▶ [EXERCISE AIM] Nothing but the lines below from the one that contains "Open the 计划维保记录 select box" through the one that contains "Task: Open the Surround dropdown" should be retyped, exactly and including both ends. Do not include pictures.

▶ [RECORDS SHOWN]
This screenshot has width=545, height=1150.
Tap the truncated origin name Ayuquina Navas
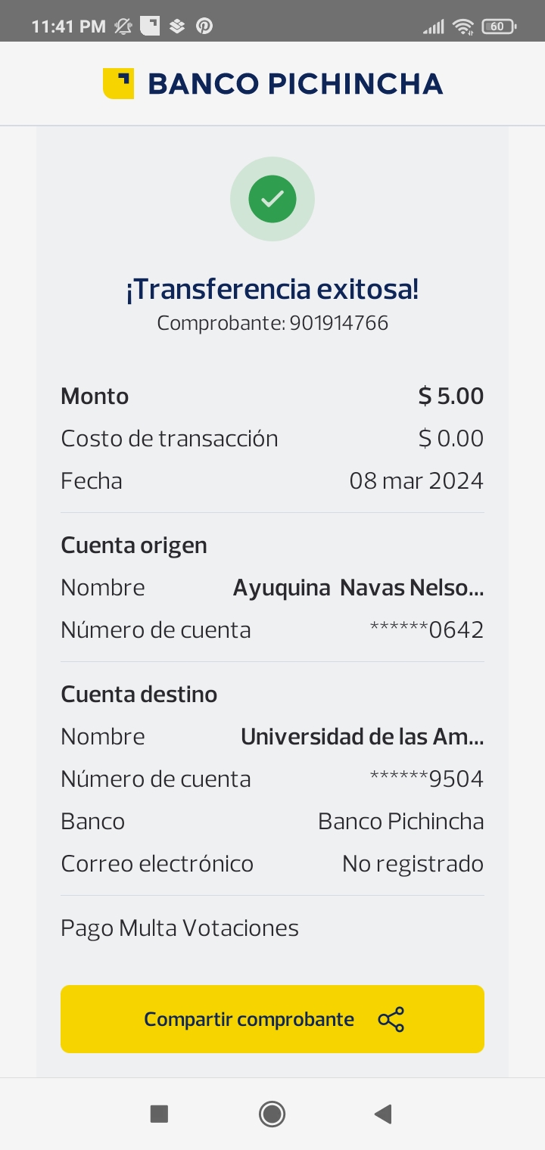(x=358, y=588)
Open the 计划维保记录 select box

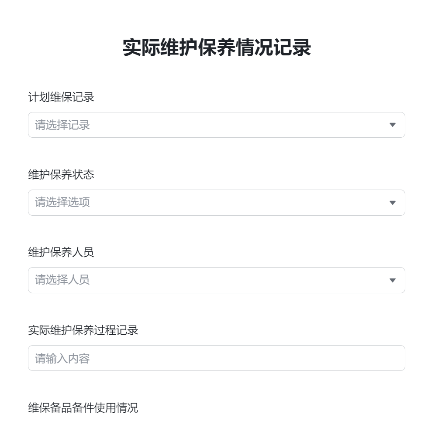(x=216, y=125)

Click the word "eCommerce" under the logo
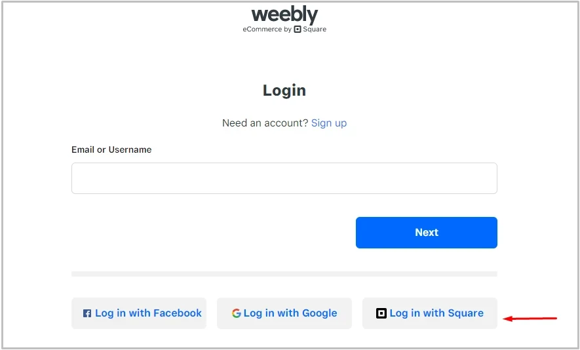point(262,29)
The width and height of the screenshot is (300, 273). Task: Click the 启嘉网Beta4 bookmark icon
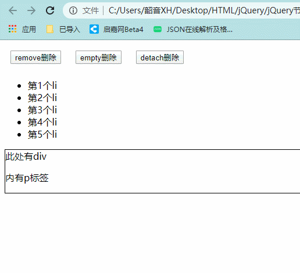tap(94, 29)
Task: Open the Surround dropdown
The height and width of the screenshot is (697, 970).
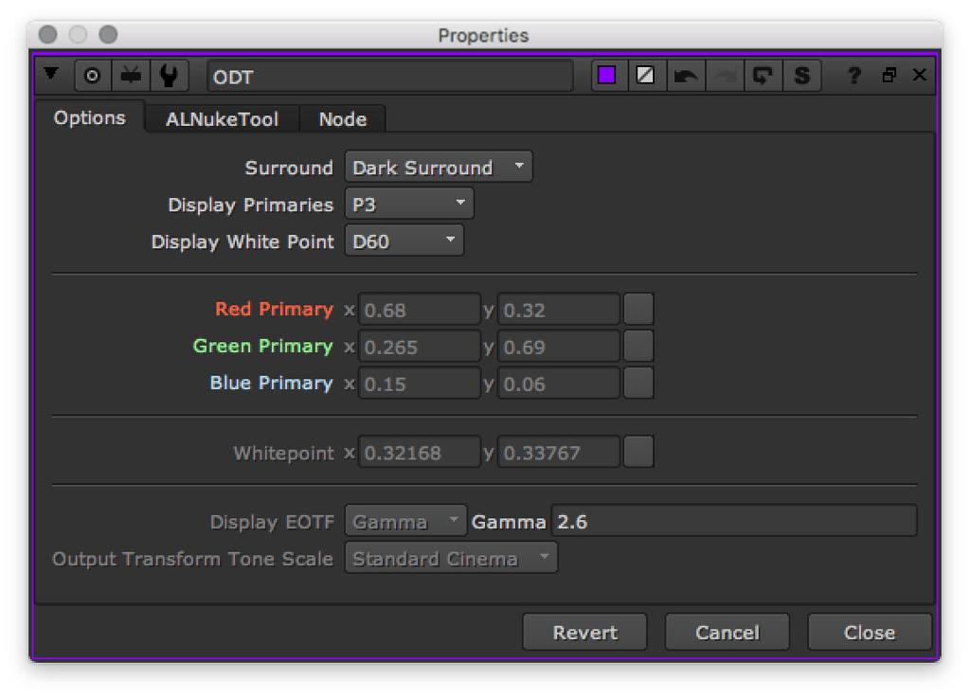Action: 438,167
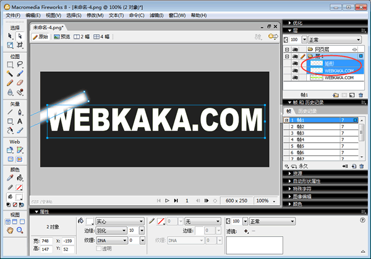Screen dimensions: 371x259
Task: Click the delete layer trash icon
Action: click(x=360, y=95)
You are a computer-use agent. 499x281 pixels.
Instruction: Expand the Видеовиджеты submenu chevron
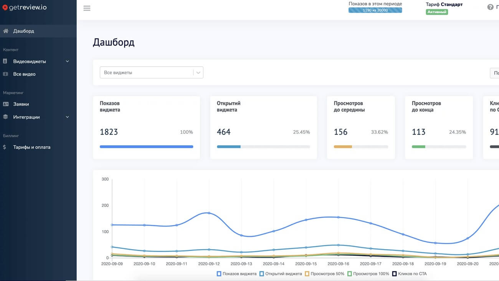[68, 62]
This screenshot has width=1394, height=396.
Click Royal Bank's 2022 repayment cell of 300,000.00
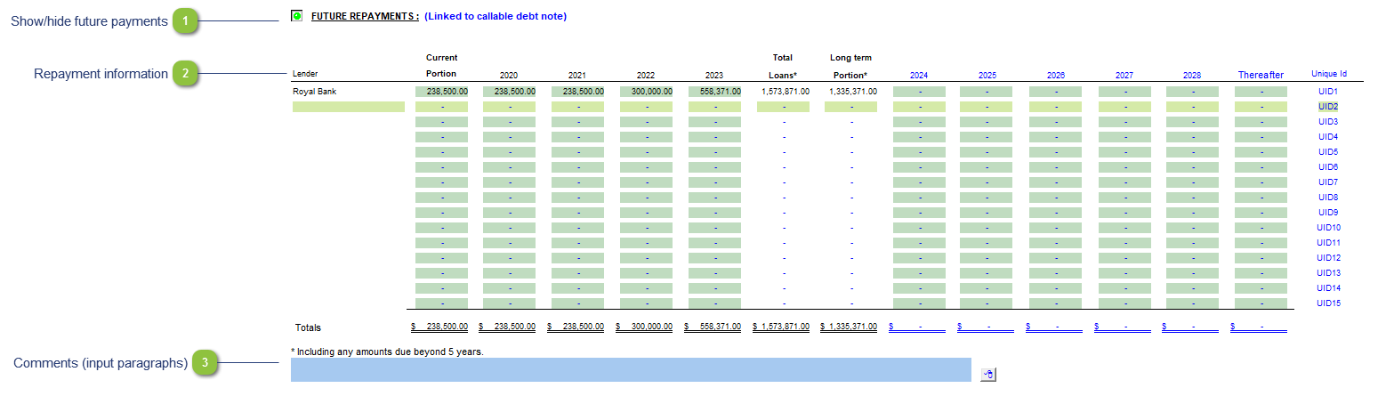[x=646, y=92]
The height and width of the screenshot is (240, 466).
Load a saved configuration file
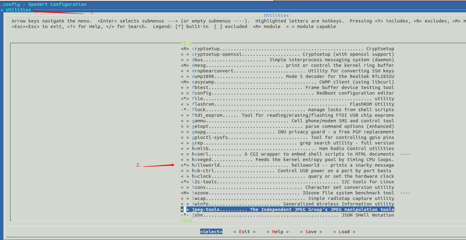(344, 231)
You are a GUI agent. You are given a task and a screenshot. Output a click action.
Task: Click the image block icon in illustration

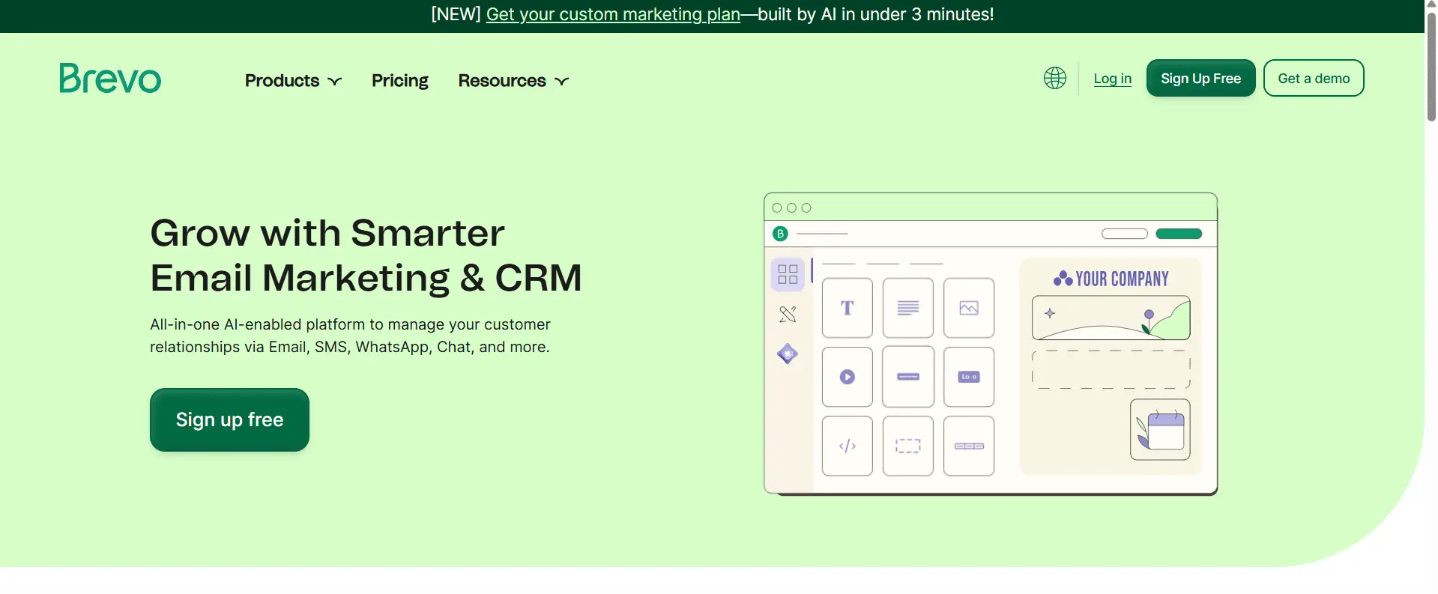[x=968, y=308]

▶ [EXERCISE RESULT]
Open the 计划维保记录 select box

(x=216, y=125)

Click the word "eCommerce" under the logo
point(262,29)
The width and height of the screenshot is (300, 273). Task: Click the 启嘉网Beta4 bookmark icon
tap(94, 29)
Task: Open the Surround dropdown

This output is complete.